(Beginning of STORED DATA)

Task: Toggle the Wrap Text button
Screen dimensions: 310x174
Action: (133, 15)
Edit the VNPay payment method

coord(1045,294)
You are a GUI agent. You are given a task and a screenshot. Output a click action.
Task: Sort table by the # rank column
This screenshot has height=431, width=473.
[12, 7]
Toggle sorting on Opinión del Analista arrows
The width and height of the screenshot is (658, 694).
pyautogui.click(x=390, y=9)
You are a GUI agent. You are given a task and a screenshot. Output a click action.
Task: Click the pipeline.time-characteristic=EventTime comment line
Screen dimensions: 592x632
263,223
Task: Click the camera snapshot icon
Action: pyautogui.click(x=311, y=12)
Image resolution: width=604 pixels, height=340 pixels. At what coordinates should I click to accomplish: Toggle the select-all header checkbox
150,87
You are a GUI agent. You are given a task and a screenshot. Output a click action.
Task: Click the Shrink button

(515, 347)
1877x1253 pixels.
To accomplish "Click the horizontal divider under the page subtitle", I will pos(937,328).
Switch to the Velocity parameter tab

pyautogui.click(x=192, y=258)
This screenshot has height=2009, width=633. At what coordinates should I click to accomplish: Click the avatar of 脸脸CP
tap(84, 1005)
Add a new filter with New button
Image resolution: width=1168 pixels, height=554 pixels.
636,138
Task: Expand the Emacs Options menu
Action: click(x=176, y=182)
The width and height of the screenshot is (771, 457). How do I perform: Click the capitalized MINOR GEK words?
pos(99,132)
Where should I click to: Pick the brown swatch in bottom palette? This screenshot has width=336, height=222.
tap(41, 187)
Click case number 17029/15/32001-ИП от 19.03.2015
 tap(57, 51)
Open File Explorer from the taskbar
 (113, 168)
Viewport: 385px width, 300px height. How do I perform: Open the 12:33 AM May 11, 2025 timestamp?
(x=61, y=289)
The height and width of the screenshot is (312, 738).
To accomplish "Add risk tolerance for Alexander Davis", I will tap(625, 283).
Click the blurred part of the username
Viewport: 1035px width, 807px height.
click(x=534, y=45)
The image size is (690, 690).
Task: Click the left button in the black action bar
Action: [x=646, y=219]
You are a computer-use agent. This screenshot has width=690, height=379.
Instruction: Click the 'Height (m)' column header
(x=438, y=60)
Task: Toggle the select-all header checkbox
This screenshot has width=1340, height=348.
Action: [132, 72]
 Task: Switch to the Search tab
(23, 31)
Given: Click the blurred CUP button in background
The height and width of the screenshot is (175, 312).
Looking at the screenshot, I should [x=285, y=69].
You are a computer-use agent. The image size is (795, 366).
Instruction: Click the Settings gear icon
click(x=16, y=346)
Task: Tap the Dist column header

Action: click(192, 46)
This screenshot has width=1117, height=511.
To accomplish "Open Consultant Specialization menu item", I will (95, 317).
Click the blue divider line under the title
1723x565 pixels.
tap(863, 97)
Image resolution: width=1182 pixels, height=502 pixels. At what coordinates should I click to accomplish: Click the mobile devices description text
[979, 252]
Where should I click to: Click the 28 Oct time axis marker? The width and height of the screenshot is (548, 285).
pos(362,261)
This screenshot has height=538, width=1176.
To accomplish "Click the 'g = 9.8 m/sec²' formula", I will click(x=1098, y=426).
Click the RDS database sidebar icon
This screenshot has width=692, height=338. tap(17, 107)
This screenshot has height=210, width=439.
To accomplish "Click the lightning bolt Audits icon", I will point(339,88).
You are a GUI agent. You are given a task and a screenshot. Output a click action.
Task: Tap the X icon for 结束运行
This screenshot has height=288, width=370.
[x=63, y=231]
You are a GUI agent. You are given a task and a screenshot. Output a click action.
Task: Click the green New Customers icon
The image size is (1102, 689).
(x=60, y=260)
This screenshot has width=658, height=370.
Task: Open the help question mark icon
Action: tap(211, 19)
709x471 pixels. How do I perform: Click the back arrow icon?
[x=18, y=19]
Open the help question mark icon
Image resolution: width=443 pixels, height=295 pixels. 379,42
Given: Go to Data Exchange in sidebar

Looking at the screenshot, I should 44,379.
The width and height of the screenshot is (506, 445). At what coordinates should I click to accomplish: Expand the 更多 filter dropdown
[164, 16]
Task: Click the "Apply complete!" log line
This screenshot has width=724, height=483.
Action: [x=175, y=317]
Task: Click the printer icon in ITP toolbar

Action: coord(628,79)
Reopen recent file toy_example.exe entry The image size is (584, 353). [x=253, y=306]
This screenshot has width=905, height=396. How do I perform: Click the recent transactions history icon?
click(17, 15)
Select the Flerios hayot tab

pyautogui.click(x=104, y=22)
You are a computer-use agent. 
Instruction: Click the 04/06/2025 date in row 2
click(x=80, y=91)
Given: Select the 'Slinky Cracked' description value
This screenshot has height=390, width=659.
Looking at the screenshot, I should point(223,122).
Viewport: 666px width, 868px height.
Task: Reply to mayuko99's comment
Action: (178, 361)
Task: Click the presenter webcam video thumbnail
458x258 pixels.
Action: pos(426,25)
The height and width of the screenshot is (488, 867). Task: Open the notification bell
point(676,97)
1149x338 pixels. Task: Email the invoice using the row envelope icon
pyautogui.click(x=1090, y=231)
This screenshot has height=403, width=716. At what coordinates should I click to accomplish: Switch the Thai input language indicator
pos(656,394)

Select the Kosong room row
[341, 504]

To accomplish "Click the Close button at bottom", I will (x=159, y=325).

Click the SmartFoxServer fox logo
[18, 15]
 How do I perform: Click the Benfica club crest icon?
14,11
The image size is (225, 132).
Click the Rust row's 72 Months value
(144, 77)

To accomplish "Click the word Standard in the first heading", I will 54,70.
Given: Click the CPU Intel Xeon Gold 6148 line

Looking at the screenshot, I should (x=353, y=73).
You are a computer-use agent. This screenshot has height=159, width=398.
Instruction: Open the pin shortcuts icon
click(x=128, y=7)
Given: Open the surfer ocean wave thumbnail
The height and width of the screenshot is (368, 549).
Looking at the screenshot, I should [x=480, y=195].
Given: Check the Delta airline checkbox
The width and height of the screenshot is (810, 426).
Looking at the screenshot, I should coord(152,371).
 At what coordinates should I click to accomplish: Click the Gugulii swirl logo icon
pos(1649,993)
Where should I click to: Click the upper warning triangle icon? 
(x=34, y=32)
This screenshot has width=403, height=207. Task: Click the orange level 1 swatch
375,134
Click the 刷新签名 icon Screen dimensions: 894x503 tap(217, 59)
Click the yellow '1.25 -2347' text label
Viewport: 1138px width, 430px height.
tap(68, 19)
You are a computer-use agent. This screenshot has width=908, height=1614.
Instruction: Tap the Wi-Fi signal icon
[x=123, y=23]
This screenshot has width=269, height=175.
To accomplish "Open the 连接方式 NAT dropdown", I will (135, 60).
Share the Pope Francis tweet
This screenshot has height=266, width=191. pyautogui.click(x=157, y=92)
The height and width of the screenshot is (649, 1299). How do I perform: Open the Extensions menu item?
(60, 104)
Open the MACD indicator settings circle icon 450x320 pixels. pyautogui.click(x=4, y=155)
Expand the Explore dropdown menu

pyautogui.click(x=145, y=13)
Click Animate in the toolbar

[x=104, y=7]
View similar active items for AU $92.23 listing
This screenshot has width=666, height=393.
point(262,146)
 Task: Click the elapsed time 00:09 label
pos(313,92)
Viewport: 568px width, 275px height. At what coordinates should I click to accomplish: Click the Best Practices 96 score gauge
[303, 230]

(End of STORED DATA)

Nothing should be altered. Set down all the data again.

WORKED SOLUTION -
Task: Toggle the Wrap Text button
Screen dimensions: 310x174
Action: (133, 15)
Edit the VNPay payment method

coord(1045,294)
You are a GUI agent. You are given a task and a screenshot. Output a click action.
Task: Sort table by the # rank column
This screenshot has height=431, width=473.
[12, 7]
Toggle sorting on Opinión del Analista arrows
The width and height of the screenshot is (658, 694).
pyautogui.click(x=390, y=9)
You are a GUI agent. You are given a task and a screenshot. Output a click action.
Task: Click the pipeline.time-characteristic=EventTime comment line
Screen dimensions: 592x632
263,223
Task: Click the camera snapshot icon
Action: pyautogui.click(x=311, y=12)
Image resolution: width=604 pixels, height=340 pixels. At what coordinates should I click to accomplish: Toggle the select-all header checkbox
150,87
You are a GUI agent. You are given a task and a screenshot. Output a click action.
Task: Click the Shrink button

(515, 347)
1877x1253 pixels.
To accomplish "Click the horizontal divider under the page subtitle", I will pos(937,328).
Switch to the Velocity parameter tab

pyautogui.click(x=192, y=258)
This screenshot has height=2009, width=633. At what coordinates should I click to accomplish: Click the avatar of 脸脸CP
tap(84, 1005)
Add a new filter with New button
Image resolution: width=1168 pixels, height=554 pixels.
636,138
Task: Expand the Emacs Options menu
Action: click(x=176, y=182)
The width and height of the screenshot is (771, 457). How do I perform: Click the capitalized MINOR GEK words?
pos(99,132)
Where should I click to: Pick the brown swatch in bottom palette? This screenshot has width=336, height=222.
tap(41, 187)
Click case number 17029/15/32001-ИП от 19.03.2015
 tap(57, 51)
Open File Explorer from the taskbar
 (113, 168)
Viewport: 385px width, 300px height. How do I perform: Open the 12:33 AM May 11, 2025 timestamp?
(x=61, y=289)
The height and width of the screenshot is (312, 738).
To accomplish "Add risk tolerance for Alexander Davis", I will tap(625, 283).
Click the blurred part of the username
Viewport: 1035px width, 807px height.
click(x=534, y=45)
The image size is (690, 690).
Task: Click the left button in the black action bar
Action: [x=646, y=219]
You are a computer-use agent. This screenshot has width=690, height=379.
Instruction: Click the 'Height (m)' column header
(x=438, y=60)
Task: Toggle the select-all header checkbox
This screenshot has width=1340, height=348.
Action: [132, 72]
 Task: Switch to the Search tab
(23, 31)
Given: Click the blurred CUP button in background
The height and width of the screenshot is (175, 312).
Looking at the screenshot, I should [x=285, y=69].
You are a computer-use agent. The image size is (795, 366).
Instruction: Click the Settings gear icon
click(x=16, y=346)
Task: Tap the Dist column header

Action: click(192, 46)
This screenshot has width=1117, height=511.
To accomplish "Open Consultant Specialization menu item", I will (95, 317).
Click the blue divider line under the title
1723x565 pixels.
tap(863, 97)
Image resolution: width=1182 pixels, height=502 pixels. At what coordinates should I click to accomplish: Click the mobile devices description text
[979, 252]
Where should I click to: Click the 28 Oct time axis marker? The width and height of the screenshot is (548, 285).
pos(362,261)
This screenshot has height=538, width=1176.
To accomplish "Click the 'g = 9.8 m/sec²' formula", I will click(x=1098, y=426).
Click the RDS database sidebar icon
This screenshot has width=692, height=338. tap(17, 107)
This screenshot has height=210, width=439.
To accomplish "Click the lightning bolt Audits icon", I will point(339,88).
You are a GUI agent. You are given a task and a screenshot. Output a click action.
Task: Tap the X icon for 结束运行
This screenshot has height=288, width=370.
[x=63, y=231]
You are a GUI agent. You are given a task and a screenshot. Output a click action.
Task: Click the green New Customers icon
The image size is (1102, 689).
(x=60, y=260)
This screenshot has width=658, height=370.
Task: Open the help question mark icon
Action: tap(211, 19)
709x471 pixels. How do I perform: Click the back arrow icon?
[x=18, y=19]
Open the help question mark icon
Image resolution: width=443 pixels, height=295 pixels. 379,42
Given: Go to Data Exchange in sidebar

Looking at the screenshot, I should 44,379.
The width and height of the screenshot is (506, 445). At what coordinates should I click to accomplish: Expand the 更多 filter dropdown
[164, 16]
Task: Click the "Apply complete!" log line
This screenshot has width=724, height=483.
Action: [x=175, y=317]
Task: Click the printer icon in ITP toolbar

Action: coord(628,79)
Reopen recent file toy_example.exe entry The image size is (584, 353). [x=253, y=306]
This screenshot has width=905, height=396. How do I perform: Click the recent transactions history icon?
click(17, 15)
Select the Flerios hayot tab

pyautogui.click(x=104, y=22)
You are a computer-use agent. 
Instruction: Click the 04/06/2025 date in row 2
click(x=80, y=91)
Given: Select the 'Slinky Cracked' description value
This screenshot has height=390, width=659.
Looking at the screenshot, I should point(223,122).
Viewport: 666px width, 868px height.
Task: Reply to mayuko99's comment
Action: (178, 361)
Task: Click the presenter webcam video thumbnail
458x258 pixels.
Action: pos(426,25)
The height and width of the screenshot is (488, 867). Task: Open the notification bell
point(676,97)
1149x338 pixels. Task: Email the invoice using the row envelope icon
pyautogui.click(x=1090, y=231)
This screenshot has height=403, width=716. At what coordinates should I click to accomplish: Switch the Thai input language indicator
pos(656,394)

Select the Kosong room row
[341, 504]

To accomplish "Click the Close button at bottom", I will (x=159, y=325).

Click the SmartFoxServer fox logo
[18, 15]
 How do I perform: Click the Benfica club crest icon?
14,11
The image size is (225, 132).
Click the Rust row's 72 Months value
(144, 77)

To accomplish "Click the word Standard in the first heading", I will 54,70.
Given: Click the CPU Intel Xeon Gold 6148 line

Looking at the screenshot, I should (x=353, y=73).
You are a computer-use agent. This screenshot has height=159, width=398.
Instruction: Open the pin shortcuts icon
click(x=128, y=7)
Given: Open the surfer ocean wave thumbnail
The height and width of the screenshot is (368, 549).
Looking at the screenshot, I should [x=480, y=195].
Given: Check the Delta airline checkbox
The width and height of the screenshot is (810, 426).
Looking at the screenshot, I should coord(152,371).
 At what coordinates should I click to accomplish: Click the Gugulii swirl logo icon
pos(1649,993)
Where should I click to: Click the upper warning triangle icon? 
(x=34, y=32)
This screenshot has width=403, height=207. Task: Click the orange level 1 swatch
375,134
Click the 刷新签名 icon Screen dimensions: 894x503 tap(217, 59)
Click the yellow '1.25 -2347' text label
Viewport: 1138px width, 430px height.
tap(68, 19)
You are a computer-use agent. This screenshot has width=908, height=1614.
Instruction: Tap the Wi-Fi signal icon
[x=123, y=23]
This screenshot has width=269, height=175.
To accomplish "Open the 连接方式 NAT dropdown", I will (135, 60).
Share the Pope Francis tweet
This screenshot has height=266, width=191. pyautogui.click(x=157, y=92)
The height and width of the screenshot is (649, 1299). How do I perform: Open the Extensions menu item?
(60, 104)
Open the MACD indicator settings circle icon 450x320 pixels. pyautogui.click(x=4, y=155)
Expand the Explore dropdown menu

pyautogui.click(x=145, y=13)
Click Animate in the toolbar

[x=104, y=7]
View similar active items for AU $92.23 listing
This screenshot has width=666, height=393.
point(262,146)
 Task: Click the elapsed time 00:09 label
pos(313,92)
Viewport: 568px width, 275px height. At what coordinates should I click to accomplish: Click the Best Practices 96 score gauge
[303, 230]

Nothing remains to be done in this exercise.